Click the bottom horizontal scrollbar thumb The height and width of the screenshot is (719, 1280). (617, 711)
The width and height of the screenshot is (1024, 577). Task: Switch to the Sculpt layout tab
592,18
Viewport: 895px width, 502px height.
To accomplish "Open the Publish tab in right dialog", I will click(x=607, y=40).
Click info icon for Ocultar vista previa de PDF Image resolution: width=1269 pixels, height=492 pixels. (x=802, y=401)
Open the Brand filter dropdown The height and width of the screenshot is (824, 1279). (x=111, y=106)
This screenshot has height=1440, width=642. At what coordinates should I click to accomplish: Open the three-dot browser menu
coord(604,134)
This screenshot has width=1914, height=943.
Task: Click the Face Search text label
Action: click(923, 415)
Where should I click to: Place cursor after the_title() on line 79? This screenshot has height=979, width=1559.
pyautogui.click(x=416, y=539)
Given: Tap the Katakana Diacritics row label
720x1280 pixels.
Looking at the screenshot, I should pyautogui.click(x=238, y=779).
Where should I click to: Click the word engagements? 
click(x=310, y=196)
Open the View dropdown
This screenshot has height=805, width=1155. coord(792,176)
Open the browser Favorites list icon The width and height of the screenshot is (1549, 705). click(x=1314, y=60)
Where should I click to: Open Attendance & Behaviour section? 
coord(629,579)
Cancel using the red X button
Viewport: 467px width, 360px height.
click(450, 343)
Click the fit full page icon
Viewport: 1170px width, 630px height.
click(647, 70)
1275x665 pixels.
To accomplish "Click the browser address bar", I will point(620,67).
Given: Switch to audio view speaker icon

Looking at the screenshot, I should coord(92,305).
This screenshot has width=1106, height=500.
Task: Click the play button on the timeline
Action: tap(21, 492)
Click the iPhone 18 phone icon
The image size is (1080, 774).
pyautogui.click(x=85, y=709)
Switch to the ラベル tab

◇ ◇ ◇ ◇

Your task.
Go through the records. Copy each line where "will" appears.

Your solution.
To accomplish "Open the Publish tab in right dialog", I will click(x=607, y=40).
To accomplish "Click the browser address bar", I will point(620,67).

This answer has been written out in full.